Sunday, 31 October 2010

Stress relief...

I am so stressed right now. When I am stressed (and I have the money) I buy clothes, although clothes shopping is a favourite past-time of mine anyway - ever since my mother used to drag me round Bexleyheath Shopping Centre in the days before Bluewater opened up for business (on my 11th birthday) and used to make me try on clothes I didn't like, only for me to get her to buy me what I wanted instead - didn't always work mind you. When I was at University I spent a lot of money on clothes.

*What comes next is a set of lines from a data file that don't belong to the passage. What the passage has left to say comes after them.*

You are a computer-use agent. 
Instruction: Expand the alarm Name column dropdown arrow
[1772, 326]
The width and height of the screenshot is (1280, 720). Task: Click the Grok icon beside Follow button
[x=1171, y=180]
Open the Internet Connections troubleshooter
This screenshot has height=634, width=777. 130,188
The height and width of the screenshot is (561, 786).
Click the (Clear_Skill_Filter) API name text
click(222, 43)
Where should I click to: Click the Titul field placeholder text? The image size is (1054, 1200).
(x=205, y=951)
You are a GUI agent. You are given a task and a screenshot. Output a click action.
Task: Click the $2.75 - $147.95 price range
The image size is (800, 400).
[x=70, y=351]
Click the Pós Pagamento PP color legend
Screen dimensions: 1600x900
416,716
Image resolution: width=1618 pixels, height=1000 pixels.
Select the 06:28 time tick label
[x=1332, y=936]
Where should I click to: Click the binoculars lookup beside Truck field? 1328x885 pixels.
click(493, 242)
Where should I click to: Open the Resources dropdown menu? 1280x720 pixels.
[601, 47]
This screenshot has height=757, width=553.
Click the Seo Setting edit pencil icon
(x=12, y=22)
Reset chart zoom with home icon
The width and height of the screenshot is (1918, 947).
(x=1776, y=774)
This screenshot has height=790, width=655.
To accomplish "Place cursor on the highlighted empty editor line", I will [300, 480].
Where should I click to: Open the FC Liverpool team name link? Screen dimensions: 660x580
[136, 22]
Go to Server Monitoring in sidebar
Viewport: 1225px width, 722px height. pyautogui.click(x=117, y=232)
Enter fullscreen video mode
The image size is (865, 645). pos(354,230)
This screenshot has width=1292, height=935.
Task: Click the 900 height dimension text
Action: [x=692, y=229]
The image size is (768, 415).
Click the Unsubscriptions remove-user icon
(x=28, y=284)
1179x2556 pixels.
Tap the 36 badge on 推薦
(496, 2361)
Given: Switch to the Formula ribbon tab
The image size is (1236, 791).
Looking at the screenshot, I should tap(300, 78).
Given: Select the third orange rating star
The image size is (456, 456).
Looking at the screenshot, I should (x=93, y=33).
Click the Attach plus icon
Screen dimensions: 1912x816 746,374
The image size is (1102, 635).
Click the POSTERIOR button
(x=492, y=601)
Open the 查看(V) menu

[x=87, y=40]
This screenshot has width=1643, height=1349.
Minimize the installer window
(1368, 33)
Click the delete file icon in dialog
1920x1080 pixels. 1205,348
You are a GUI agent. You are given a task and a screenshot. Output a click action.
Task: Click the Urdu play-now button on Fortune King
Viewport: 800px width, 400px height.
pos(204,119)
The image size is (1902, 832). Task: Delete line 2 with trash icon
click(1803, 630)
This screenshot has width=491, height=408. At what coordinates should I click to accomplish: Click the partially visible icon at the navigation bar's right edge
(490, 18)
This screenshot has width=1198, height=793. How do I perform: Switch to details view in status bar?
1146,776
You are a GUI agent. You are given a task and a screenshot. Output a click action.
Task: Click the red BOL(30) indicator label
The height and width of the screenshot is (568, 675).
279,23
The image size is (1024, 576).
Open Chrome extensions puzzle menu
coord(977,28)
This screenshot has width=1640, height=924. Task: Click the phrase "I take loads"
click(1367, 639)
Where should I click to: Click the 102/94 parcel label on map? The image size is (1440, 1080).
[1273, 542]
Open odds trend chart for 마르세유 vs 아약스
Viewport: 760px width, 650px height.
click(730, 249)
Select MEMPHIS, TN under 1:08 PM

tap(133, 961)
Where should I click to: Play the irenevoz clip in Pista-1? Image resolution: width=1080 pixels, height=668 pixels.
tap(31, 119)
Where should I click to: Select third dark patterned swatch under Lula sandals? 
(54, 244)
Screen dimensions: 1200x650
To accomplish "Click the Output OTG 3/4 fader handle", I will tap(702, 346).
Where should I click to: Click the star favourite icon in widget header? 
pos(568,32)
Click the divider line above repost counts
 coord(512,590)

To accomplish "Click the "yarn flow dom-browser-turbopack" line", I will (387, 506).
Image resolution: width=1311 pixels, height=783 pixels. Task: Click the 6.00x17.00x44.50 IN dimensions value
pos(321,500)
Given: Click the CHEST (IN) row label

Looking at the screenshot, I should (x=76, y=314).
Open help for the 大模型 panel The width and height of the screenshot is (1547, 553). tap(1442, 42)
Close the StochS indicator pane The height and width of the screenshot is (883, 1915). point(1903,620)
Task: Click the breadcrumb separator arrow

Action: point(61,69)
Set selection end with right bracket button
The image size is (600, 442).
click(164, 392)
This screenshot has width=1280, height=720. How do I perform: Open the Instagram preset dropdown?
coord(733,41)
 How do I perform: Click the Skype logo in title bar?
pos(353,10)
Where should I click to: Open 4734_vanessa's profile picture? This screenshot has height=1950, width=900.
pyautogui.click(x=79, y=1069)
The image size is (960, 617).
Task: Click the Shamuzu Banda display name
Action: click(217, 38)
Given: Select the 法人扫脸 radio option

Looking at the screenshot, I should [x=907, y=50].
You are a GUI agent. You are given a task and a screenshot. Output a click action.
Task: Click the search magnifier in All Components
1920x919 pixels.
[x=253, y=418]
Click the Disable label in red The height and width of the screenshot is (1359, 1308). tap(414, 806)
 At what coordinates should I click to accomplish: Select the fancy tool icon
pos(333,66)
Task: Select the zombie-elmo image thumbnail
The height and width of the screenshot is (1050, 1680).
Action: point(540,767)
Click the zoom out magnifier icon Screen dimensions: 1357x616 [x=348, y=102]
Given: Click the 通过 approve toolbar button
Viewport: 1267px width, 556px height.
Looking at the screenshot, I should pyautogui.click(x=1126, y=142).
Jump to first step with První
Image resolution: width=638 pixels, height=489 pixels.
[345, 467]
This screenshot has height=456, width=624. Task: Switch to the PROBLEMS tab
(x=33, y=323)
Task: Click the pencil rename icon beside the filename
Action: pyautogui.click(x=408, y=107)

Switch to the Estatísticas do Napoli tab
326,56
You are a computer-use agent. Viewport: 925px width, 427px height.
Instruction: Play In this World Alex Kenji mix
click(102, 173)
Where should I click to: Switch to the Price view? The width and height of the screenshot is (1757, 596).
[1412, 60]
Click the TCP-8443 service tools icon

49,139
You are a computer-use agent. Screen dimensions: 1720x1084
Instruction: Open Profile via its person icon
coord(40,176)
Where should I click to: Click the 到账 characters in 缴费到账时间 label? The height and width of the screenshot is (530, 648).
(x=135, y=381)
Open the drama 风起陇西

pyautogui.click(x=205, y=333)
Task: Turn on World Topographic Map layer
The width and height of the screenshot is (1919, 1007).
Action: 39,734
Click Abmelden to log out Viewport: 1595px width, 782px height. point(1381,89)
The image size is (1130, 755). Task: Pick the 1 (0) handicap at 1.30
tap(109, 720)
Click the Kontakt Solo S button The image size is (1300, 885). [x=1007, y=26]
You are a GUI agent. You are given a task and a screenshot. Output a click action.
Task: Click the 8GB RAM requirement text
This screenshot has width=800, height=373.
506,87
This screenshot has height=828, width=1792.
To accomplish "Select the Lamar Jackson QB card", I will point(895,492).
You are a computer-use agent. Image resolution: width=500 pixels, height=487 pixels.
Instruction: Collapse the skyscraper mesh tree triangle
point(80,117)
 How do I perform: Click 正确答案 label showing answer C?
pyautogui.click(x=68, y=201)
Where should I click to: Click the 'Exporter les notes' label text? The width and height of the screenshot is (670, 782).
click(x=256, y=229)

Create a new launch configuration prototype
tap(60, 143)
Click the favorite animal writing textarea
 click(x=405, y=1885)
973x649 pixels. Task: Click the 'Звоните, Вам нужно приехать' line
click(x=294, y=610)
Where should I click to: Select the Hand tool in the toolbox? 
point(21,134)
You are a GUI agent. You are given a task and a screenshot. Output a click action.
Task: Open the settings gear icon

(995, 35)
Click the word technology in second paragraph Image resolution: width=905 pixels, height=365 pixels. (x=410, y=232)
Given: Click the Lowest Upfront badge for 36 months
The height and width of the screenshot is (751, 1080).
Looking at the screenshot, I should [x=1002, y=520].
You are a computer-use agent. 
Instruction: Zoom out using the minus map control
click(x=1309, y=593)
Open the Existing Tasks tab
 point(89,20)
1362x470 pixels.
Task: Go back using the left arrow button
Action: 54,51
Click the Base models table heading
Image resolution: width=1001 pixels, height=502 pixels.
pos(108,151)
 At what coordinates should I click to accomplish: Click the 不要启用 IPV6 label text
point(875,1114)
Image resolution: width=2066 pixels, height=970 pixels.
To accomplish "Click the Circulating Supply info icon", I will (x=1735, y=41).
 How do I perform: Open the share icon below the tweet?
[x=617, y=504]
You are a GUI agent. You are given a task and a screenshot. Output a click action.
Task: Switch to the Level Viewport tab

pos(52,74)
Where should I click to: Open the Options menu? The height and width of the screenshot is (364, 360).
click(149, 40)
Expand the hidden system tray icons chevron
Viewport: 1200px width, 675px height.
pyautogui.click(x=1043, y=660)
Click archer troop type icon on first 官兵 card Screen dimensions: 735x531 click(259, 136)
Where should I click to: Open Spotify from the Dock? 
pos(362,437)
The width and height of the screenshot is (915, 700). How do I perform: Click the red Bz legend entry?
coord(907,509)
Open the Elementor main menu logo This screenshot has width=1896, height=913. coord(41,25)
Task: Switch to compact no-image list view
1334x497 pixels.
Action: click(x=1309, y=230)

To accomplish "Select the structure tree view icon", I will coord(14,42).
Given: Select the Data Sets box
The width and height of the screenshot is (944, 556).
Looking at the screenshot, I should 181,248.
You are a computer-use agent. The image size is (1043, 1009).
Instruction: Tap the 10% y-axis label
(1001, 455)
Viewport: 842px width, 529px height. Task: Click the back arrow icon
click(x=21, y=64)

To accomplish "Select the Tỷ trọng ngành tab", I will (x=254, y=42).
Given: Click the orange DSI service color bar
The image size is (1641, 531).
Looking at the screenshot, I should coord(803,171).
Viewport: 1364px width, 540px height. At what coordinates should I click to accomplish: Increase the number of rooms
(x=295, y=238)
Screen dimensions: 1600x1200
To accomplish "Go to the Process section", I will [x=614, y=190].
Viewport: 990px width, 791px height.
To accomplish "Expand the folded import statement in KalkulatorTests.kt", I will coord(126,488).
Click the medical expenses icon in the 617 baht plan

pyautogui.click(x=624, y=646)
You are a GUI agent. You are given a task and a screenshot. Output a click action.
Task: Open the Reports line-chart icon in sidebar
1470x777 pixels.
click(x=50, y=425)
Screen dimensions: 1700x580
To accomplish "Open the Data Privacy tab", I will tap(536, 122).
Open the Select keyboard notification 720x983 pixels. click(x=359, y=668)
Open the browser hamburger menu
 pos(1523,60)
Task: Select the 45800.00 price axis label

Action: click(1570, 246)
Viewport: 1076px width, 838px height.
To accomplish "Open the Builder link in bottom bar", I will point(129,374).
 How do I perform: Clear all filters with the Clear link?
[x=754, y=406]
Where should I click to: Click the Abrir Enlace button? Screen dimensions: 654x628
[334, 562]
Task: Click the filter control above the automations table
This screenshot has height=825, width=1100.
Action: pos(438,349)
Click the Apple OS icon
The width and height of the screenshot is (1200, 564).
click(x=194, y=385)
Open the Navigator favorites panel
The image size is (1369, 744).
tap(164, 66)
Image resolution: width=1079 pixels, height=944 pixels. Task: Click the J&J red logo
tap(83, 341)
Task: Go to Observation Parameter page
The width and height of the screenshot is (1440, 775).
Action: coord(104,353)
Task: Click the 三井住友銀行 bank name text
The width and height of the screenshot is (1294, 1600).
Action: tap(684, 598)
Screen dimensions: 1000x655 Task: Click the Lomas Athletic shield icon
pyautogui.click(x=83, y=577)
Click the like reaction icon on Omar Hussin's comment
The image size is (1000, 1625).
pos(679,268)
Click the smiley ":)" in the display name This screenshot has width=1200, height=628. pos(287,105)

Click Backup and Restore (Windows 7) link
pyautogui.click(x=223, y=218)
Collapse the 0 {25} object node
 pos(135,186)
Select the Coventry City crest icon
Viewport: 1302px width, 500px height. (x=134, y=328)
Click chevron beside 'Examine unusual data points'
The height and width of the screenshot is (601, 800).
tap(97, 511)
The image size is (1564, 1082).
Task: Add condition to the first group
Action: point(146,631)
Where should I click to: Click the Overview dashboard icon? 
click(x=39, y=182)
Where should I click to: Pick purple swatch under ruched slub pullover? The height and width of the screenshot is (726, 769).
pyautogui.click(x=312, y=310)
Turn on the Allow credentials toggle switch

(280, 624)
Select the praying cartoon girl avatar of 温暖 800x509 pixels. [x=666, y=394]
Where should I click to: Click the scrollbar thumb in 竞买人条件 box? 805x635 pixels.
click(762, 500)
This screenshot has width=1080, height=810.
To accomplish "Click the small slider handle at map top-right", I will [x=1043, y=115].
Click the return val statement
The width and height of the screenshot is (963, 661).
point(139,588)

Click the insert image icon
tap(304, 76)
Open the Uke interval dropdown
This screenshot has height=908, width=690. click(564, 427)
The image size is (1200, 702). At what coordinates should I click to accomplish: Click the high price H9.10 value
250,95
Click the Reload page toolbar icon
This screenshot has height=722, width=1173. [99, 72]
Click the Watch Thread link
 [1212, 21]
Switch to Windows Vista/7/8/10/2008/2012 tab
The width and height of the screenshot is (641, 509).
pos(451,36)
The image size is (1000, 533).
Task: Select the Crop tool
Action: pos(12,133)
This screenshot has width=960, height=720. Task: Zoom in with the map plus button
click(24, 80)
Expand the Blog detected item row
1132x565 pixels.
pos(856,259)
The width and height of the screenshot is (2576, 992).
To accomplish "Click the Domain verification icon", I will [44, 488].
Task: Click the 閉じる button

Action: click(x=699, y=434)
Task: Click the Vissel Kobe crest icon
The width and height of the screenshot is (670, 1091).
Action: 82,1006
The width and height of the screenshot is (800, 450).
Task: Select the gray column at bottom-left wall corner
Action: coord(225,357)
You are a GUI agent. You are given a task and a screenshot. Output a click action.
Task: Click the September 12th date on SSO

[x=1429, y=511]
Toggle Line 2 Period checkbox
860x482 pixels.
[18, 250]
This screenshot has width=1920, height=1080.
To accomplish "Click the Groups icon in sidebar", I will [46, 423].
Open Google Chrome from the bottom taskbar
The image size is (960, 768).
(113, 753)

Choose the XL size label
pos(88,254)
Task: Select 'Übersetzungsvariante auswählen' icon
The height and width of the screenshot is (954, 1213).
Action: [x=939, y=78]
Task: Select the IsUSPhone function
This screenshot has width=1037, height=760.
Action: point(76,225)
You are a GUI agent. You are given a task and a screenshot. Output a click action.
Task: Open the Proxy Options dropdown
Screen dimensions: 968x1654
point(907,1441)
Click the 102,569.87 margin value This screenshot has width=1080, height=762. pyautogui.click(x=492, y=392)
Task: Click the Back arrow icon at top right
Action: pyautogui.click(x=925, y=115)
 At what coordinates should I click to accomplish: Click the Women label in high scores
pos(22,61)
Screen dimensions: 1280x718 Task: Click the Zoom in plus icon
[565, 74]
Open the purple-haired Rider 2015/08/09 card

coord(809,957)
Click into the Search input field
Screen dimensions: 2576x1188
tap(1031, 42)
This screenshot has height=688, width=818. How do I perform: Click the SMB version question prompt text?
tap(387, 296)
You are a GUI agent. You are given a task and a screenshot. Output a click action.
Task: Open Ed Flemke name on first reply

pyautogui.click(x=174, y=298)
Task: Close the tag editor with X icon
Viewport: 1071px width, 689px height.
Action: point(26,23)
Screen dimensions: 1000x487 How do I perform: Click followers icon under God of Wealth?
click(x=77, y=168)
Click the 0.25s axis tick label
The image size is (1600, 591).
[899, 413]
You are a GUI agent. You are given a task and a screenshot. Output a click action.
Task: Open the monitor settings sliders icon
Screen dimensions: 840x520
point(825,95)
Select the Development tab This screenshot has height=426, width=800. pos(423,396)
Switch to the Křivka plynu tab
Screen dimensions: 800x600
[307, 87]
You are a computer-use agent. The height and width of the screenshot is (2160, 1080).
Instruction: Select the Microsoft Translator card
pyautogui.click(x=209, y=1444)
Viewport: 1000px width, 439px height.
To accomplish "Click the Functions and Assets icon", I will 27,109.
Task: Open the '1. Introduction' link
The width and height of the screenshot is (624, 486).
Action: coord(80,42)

Why do some people think it's ''effeminate'' for men to like clothes so much? Some people relieve stress by walking (works for me sometimes), some by getting massages - I go shopping. As for owning too much, I think there is something very Christian about owning things - about being at once aware, and appreciative, of what one has and aware of those who have not. I work for my money (and my God don't I put up with some crap at work for my money), and therefore for my things, so I appreciate my things that much more. I hate spoiled children though - you know the sort who say ''mum jump for me'', and mum says, ''how high?'' - it annoys me, for instance, when I spend £65 (a day's wages for me) on a Ralph Lauren Polo shirt (I utterly agreed with a friend of mine who once said that polo shirts are the most civilised form of clothing) only for a boy half my years to turn up the very next week wearing one, just because he wanted one too. Three of my younger cousins are like that.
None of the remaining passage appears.